Saved entries:
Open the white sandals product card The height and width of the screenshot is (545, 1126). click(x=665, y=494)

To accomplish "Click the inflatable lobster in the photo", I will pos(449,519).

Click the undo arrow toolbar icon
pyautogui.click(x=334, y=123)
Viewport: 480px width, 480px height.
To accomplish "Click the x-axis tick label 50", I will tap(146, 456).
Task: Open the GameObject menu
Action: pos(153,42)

- INSTRUCTIONS FOR THE TASK -
Give the number of lines in the data that contain the string "width" and nothing more.

- EXERCISE RESPONSE -
2